The task
Return, word for word and without changes, the stretch of lines from the first one through the line containing "Looking at the screenshot, I should (1061, 609).".

Pointing records for text and elements:
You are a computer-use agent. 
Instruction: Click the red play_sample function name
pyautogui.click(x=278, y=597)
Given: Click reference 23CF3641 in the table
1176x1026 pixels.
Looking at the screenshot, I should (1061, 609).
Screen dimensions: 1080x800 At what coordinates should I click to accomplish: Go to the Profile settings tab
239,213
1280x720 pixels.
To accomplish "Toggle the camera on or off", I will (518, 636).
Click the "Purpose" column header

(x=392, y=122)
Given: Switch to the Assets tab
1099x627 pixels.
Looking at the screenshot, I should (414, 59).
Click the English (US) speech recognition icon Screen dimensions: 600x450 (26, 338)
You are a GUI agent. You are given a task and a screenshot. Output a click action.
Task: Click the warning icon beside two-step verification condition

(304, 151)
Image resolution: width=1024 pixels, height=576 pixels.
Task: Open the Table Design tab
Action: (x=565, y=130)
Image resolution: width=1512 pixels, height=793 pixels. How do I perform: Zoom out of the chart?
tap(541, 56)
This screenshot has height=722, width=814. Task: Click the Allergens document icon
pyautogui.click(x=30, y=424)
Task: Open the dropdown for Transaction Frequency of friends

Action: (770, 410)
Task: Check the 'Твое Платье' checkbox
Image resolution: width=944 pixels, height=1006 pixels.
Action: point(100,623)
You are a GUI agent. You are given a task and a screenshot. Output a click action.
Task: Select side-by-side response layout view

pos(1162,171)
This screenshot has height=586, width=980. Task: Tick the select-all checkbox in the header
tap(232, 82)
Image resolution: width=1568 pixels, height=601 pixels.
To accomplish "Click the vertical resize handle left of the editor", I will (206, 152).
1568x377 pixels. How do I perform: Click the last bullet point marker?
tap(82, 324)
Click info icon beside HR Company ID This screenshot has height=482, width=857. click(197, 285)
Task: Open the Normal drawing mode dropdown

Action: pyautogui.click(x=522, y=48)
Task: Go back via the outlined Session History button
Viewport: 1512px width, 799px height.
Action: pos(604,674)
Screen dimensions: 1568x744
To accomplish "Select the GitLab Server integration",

Result for this exercise
You are a computer-use agent. 
Instruction: Click the red play_sample function name
pyautogui.click(x=278, y=597)
Given: Click reference 23CF3641 in the table
1176x1026 pixels.
Looking at the screenshot, I should (1061, 609).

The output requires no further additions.